§ **What you will do**
Below are some records; work out how many of their lines contain "screenshot" and give the number only.

§ **Task inputs**
■ ■ ■

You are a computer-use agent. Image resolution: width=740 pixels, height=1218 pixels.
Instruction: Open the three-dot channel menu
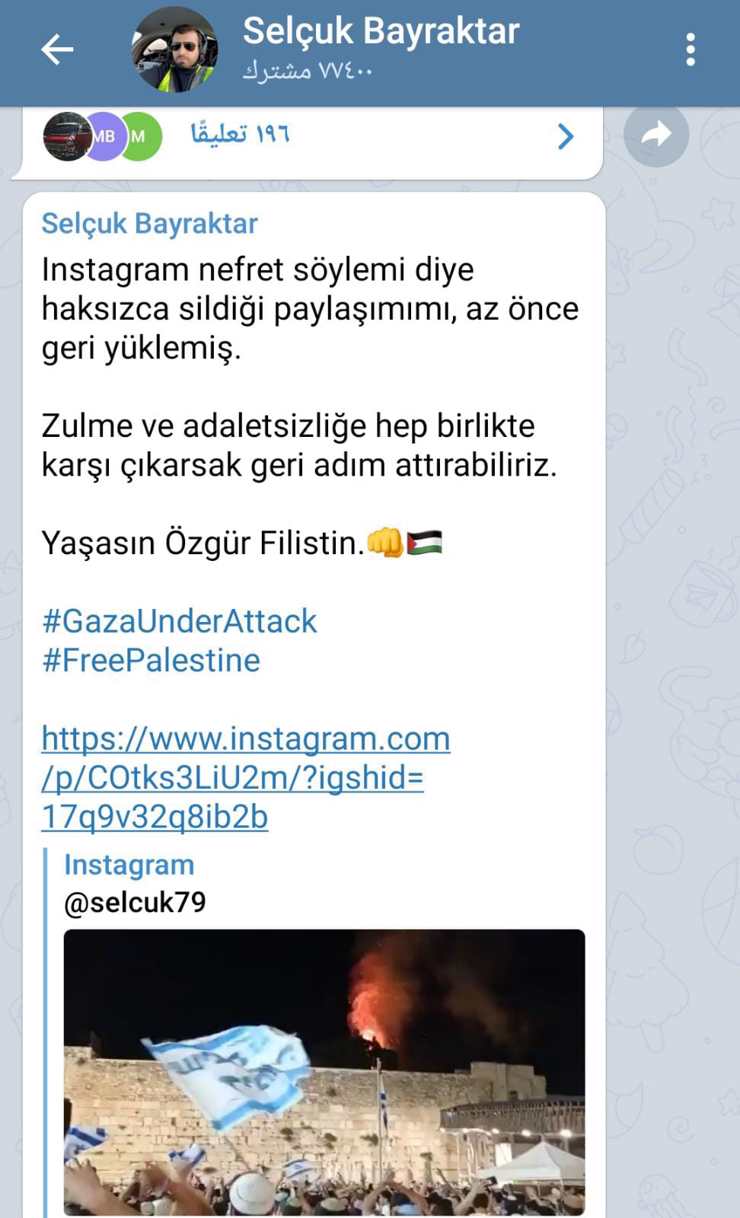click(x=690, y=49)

■ ■ ■

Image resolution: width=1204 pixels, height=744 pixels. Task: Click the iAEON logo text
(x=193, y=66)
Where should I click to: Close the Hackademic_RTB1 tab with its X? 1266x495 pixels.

■ ■ ■

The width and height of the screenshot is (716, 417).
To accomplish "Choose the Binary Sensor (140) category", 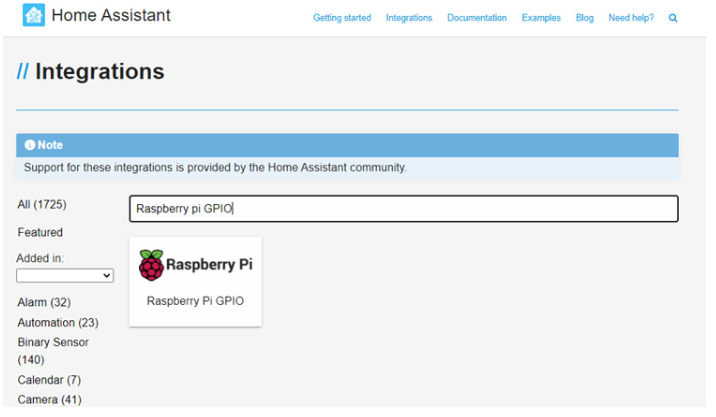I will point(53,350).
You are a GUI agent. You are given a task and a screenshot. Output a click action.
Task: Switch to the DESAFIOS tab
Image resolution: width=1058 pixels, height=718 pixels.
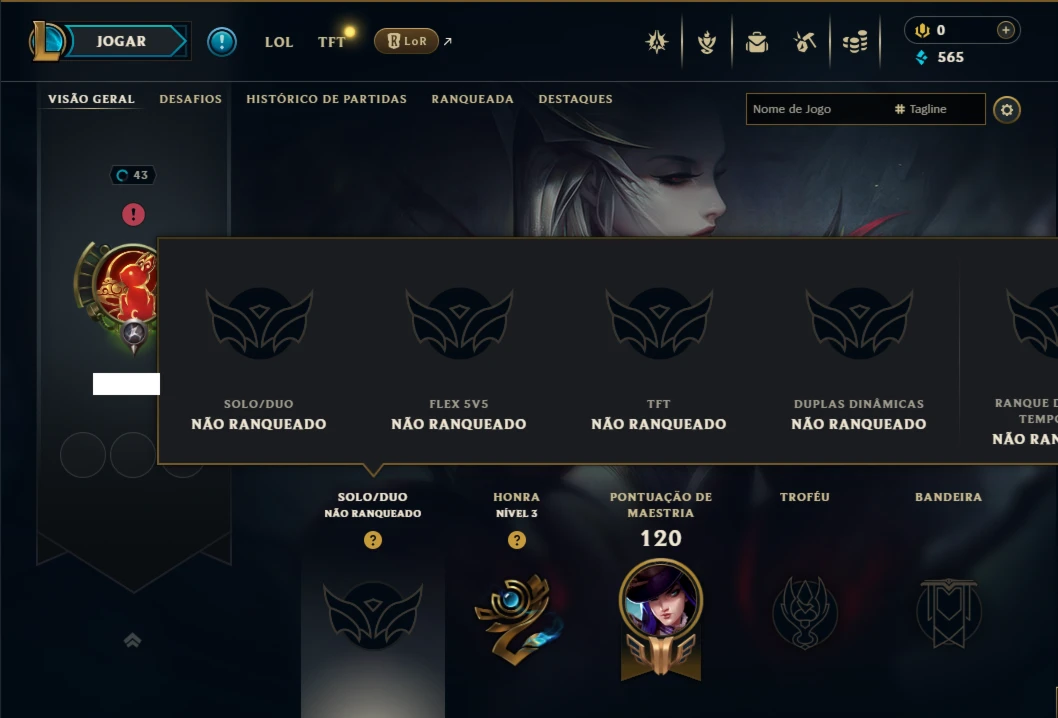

■ ■ ■

§ **Task result**
2